- [SOURCE TEXT]:
____________

Disney is reimagining a '70s fave with extra soul and state of the art FX. Tara Bennett meets Pete's Dragon.
Some say the ’70s was Disney’s forgotten decade, overshadowed by the golden eras either side of it. But the House of Mouse had a prolific, inventive run of movies back then, from ambitious SF epic The Black Hole to a live-action musical featuring an animated dragon...
While Pete’s Dragon was a modest success at the time, it never received the critical acclaim that met Mary Poppins, another live action-animated hybrid. Nor does it have the cross-generational nostalgia of that Julie Andrews classic. So in 2010 Disney targeted this boy-and-his-dragon tale as part of the back-catalogue that might be ripe for reinvention. They stripped the musical aspect from its DNA and asked writers to pitch them new takes. Indie director/writer David Lowery, best known for Ain’t Them Bodies Saints, was one who heeded the call.
A long-time Disney fan, Lowery tells SFX he saw the original film when he was six – but he hasn’t re-watched it, even to this day. “It’s not one of the crown jewels of their library,” Lowery says of the 1977 version. “It’s beloved by many people, but it’s not so beloved that you can’t take it and run. I saw it as an opportunity to tell a new story.”

____________

- [PROVIDED MATERIAL]:
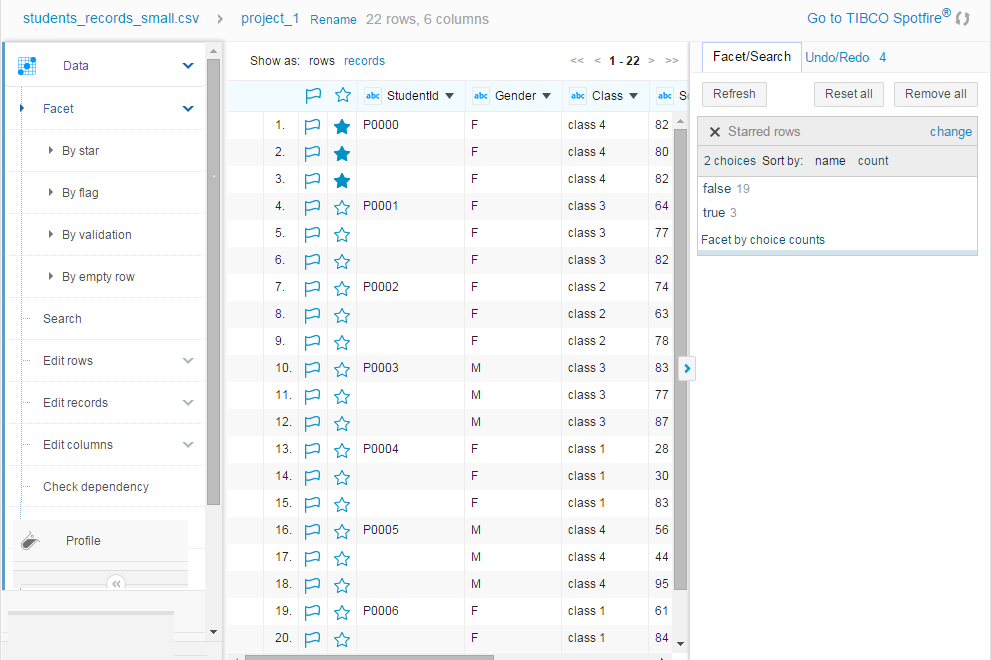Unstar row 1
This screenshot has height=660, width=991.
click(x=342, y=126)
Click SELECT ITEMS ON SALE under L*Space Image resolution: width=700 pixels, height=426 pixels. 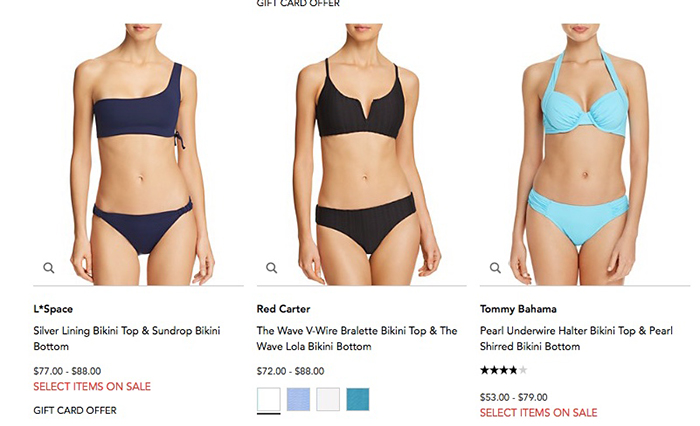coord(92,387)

____________

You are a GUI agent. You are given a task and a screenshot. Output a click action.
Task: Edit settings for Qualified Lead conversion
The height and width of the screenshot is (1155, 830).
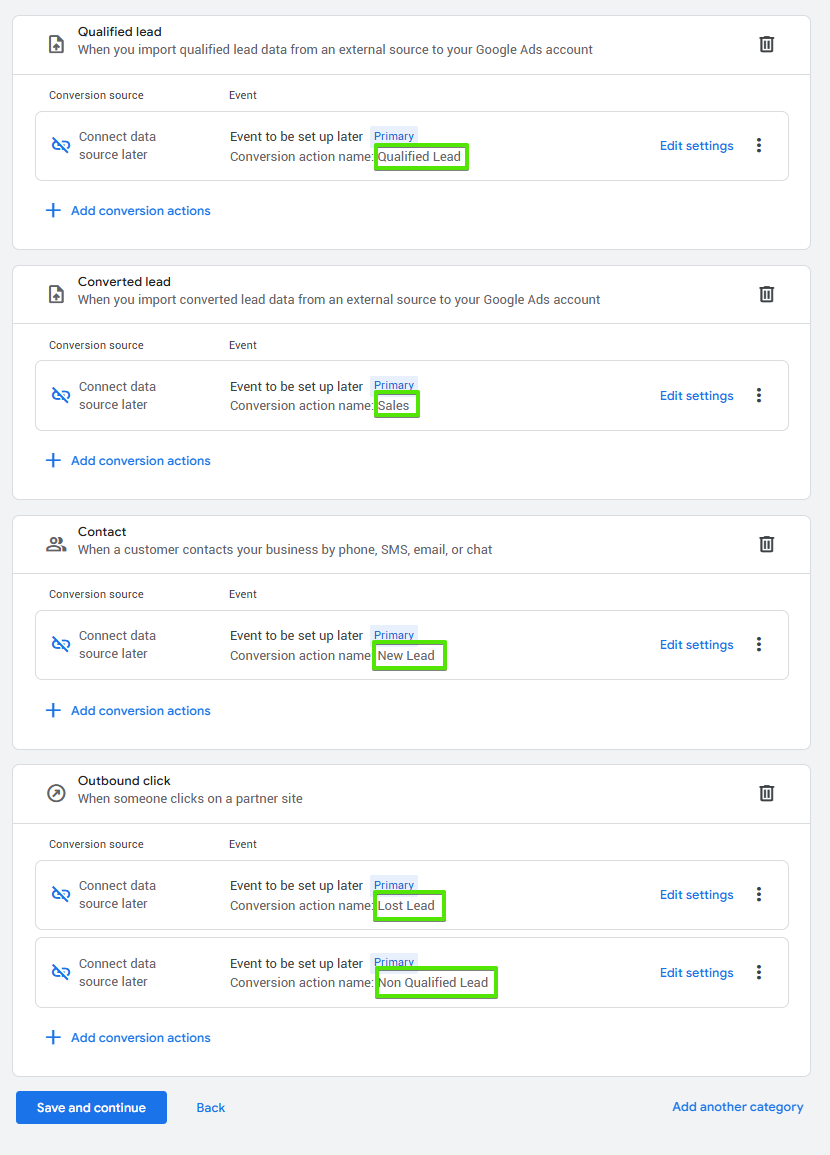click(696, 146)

____________

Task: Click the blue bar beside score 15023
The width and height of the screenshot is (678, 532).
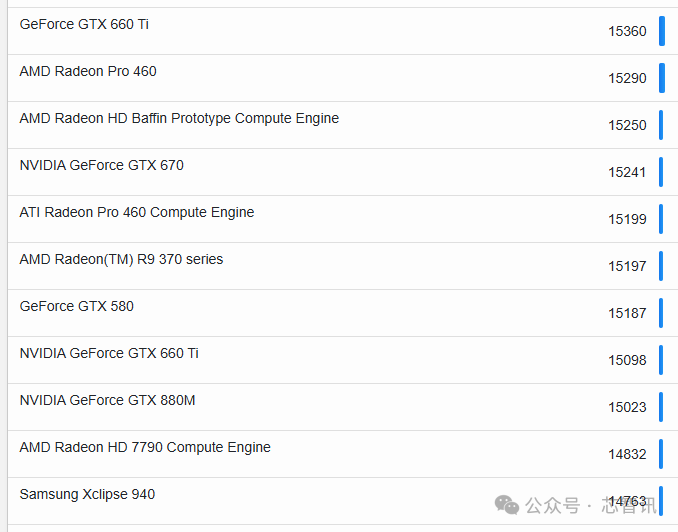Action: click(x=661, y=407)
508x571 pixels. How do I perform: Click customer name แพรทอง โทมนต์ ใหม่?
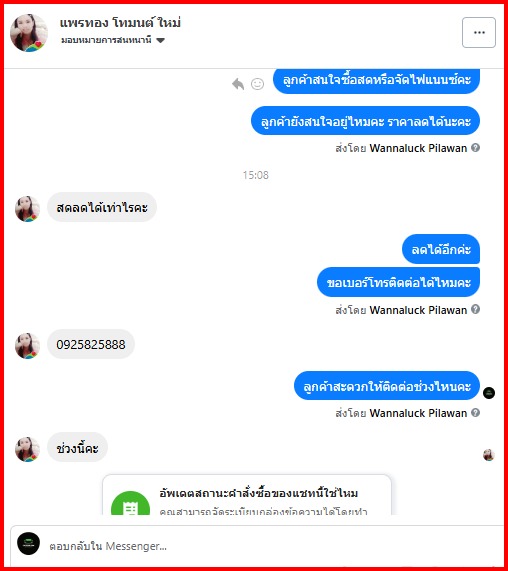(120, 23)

____________

- [WHAT IS REQUIRED]: Reproduce the Pete's Dragon article above word for word, in full.

- [PROBLEM SOLUTION]:
Disney is reimagining a '70s fave with extra soul and state of the art FX. Tara Bennett meets Pete's Dragon.
Some say the ’70s was Disney’s forgotten decade, overshadowed by the golden eras either side of it. But the House of Mouse had a prolific, inventive run of movies back then, from ambitious SF epic The Black Hole to a live-action musical featuring an animated dragon...
While Pete’s Dragon was a modest success at the time, it never received the critical acclaim that met Mary Poppins, another live action-animated hybrid. Nor does it have the cross-generational nostalgia of that Julie Andrews classic. So in 2010 Disney targeted this boy-and-his-dragon tale as part of the back-catalogue that might be ripe for reinvention. They stripped the musical aspect from its DNA and asked writers to pitch them new takes. Indie director/writer David Lowery, best known for Ain’t Them Bodies Saints, was one who heeded the call.
A long-time Disney fan, Lowery tells SFX he saw the original film when he was six – but he hasn’t re-watched it, even to this day. “It’s not one of the crown jewels of their library,” Lowery says of the 1977 version. “It’s beloved by many people, but it’s not so beloved that you can’t take it and run. I saw it as an opportunity to tell a new story.”